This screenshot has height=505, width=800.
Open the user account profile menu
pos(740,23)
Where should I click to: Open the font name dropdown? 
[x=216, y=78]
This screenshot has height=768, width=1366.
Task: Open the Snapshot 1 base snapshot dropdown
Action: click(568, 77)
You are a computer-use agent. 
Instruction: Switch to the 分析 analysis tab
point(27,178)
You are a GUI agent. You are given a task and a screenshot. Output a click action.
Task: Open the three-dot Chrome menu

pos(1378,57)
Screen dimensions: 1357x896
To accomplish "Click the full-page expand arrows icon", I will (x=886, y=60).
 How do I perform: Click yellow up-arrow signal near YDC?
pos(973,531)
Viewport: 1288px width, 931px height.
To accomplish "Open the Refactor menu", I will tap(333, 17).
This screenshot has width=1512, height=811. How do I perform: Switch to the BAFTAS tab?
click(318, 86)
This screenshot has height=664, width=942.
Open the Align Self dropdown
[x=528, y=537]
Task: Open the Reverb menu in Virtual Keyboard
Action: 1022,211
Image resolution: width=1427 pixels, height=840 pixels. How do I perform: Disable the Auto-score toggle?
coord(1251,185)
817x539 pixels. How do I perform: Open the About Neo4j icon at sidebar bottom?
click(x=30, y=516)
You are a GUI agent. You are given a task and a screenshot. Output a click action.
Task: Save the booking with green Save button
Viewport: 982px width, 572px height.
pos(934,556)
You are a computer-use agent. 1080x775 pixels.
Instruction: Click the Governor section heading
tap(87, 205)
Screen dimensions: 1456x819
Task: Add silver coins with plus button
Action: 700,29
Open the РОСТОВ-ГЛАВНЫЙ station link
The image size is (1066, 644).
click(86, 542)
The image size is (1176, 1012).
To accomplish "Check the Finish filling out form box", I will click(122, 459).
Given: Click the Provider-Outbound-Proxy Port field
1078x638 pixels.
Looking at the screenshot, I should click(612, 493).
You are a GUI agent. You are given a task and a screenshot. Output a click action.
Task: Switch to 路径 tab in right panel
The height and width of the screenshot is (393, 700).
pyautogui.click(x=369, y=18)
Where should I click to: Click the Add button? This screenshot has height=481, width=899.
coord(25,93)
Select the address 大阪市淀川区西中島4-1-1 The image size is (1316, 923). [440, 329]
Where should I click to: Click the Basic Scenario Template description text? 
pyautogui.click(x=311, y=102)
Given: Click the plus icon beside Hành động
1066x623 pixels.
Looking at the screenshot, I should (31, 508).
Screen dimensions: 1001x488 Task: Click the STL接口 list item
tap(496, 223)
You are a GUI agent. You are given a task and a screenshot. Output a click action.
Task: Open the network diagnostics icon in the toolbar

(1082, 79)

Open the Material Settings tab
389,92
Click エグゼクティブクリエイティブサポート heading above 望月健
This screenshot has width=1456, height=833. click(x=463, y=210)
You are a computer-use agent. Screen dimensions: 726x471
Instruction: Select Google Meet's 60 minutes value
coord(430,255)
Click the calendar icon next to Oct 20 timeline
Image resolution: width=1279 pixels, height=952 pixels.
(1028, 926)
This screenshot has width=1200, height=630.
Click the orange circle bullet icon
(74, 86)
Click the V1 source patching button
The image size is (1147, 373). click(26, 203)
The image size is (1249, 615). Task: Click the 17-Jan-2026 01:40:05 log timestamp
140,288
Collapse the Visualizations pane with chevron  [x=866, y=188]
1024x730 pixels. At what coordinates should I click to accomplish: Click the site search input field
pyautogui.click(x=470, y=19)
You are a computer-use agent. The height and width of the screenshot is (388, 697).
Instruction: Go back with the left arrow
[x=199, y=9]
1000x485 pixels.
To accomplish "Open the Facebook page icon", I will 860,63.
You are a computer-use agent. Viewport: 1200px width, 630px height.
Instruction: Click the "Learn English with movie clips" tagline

::::::

Em quais linhas dos itens acima aparece a palavra "This"? Localize e copie cada uma delas, diferenciando maiúsculas de minúsculas.

▶ _Resposta correta_
This screenshot has height=505, width=800.
This screenshot has height=768, width=1366.
This screenshot has width=1512, height=811. How do I perform: Switch to the BAFTAS tab?
This screenshot has height=664, width=942.
Where should I click to: Click the Add button? This screenshot has height=481, width=899.
This screenshot has width=1456, height=833. click(x=463, y=210)
This screenshot has width=1200, height=630.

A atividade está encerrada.